WRITTEN PROBLEM A → Write out the passage of the accounts receivable text from "A recent study" to "short summary above." word for word.
WRITTEN PROBLEM B → Extend the accounts receivable text, picking up right after its final sentence.

DOCUMENT EXTRACT start

Accounts receivable departments are responsible for managing the movement of revenue by way of the invoicing and collection process. Beginning at credit application through to invoice processing, follow-up, and late payment collection, the purpose of this AR business process and mission of accounts receivable departments is to deliver a healthy and consistent cash flow. A cash flow that will support and maintain profitability and overall good business growth for the organization.
A recent study illustrated that over 30% of small- to mid-sized businesses in North America currently experience or expect to experience difficulties with cash flow directly caused by late payments. Cash flow issues that will negatively impact their ability to pay employees, suppliers, forecasted company investments and overall financial decision processing.
What is the actual accounts receivable cycle?
The main goal of the AR process: To receive cash owed for goods and services into the business before invoices are past due or before they become bad debt. Achievement of this AR goal will deliver, support and maintain the profitability and overall good business growth we discuss in the short summary above.
What’s considered a successful accounts receivable process?
To be considered a successful AR process companies must consistently bring early payments in whenever possible. The ultimate goal of these efforts is to consistently support the company’s balance sheet economics. This is accomplished by minimizing past due payments through efficient and continual monitoring and follow-up. Sounds simple, however, consistency and diligence are the make-or-break in AR processing. This is discussed in more detail in receivables reporting below.

DOCUMENT EXTRACT end
LISTING start

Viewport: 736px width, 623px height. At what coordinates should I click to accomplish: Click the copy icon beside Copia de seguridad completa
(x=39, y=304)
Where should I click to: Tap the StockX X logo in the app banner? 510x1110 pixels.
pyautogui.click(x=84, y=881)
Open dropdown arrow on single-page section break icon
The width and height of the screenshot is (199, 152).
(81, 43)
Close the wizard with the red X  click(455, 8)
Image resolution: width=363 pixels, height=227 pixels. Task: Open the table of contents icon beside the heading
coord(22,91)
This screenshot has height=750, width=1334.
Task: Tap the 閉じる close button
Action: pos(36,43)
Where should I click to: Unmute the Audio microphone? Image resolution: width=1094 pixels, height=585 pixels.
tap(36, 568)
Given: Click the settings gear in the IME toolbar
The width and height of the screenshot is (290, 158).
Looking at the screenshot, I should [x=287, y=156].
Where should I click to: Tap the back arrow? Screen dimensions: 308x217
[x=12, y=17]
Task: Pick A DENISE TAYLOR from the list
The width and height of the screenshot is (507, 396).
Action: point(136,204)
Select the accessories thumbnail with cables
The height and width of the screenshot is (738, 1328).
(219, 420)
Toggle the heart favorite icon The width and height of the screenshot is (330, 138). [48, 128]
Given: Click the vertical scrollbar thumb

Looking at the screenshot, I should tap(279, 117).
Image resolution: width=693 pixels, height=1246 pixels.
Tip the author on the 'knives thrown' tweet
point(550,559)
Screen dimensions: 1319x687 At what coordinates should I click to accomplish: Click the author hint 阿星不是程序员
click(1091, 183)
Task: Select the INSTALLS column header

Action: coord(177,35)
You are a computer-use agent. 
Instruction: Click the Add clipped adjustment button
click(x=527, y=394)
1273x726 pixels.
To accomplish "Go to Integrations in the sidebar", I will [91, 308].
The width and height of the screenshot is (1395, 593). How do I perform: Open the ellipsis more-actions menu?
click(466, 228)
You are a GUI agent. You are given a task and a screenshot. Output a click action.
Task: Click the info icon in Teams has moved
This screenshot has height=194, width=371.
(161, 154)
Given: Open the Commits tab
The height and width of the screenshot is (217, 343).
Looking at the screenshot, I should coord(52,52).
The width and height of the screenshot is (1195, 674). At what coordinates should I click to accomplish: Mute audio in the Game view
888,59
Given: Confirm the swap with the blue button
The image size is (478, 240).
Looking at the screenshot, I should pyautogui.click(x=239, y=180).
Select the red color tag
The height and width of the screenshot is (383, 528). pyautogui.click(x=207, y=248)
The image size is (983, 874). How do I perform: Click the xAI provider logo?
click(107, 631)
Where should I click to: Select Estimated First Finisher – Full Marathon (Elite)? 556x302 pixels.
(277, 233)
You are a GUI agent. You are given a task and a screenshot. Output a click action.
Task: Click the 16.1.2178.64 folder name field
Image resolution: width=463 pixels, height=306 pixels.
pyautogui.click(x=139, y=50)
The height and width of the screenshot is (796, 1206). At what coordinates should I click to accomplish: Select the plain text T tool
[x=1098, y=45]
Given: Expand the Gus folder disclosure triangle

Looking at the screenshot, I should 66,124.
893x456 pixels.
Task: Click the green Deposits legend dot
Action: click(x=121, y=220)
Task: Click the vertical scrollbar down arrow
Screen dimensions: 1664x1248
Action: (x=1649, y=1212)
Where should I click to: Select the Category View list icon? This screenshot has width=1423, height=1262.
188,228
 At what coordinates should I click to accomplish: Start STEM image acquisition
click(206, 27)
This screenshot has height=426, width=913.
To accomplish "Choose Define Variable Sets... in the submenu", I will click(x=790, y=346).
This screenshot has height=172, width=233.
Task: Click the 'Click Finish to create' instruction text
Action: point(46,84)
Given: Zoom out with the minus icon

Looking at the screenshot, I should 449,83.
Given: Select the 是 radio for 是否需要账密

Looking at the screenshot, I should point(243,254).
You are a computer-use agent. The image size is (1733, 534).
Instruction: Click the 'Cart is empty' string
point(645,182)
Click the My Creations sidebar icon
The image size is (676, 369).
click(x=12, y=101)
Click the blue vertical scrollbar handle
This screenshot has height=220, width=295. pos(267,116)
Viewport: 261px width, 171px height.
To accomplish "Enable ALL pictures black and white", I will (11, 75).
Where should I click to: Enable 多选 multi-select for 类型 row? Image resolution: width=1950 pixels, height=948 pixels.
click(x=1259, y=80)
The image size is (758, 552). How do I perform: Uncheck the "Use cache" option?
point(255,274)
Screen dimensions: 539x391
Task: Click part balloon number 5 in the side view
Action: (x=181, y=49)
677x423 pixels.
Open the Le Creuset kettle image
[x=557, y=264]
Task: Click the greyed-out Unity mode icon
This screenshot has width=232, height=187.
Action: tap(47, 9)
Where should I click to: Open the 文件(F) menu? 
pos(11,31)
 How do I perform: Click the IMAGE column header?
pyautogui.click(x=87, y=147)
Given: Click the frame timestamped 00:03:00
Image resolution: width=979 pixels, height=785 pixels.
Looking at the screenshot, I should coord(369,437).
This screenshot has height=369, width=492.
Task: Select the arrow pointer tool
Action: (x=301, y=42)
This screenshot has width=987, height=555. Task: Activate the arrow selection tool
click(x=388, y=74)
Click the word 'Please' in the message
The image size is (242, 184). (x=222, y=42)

LISTING end

TASK ANSWER A →
A recent study illustrated that over 30% of small- to mid-sized businesses in North America currently experience or expect to experience difficulties with cash flow directly caused by late payments. Cash flow issues that will negatively impact their ability to pay employees, suppliers, forecasted company investments and overall financial decision processing.
What is the actual accounts receivable cycle?
The main goal of the AR process: To receive cash owed for goods and services into the business before invoices are past due or before they become bad debt. Achievement of this AR goal will deliver, support and maintain the profitability and overall good business growth we discuss in the short summary above.

TASK ANSWER B →
The mechanics: The AR cycle involves a straightforward and continuous process for notifying clients and customers about the money they owe, when it’s due and to communicate early payment benefit incentives, if offered. A standard Accounts Receivable cycle might look something like this:
- Sales and delivery – Customer notification regarding the sale and delivery of a product or service
- Invoice generation– Once the receivables department generates the invoice in the accounting system it is then sent to the customer and triggers the collection timeclock.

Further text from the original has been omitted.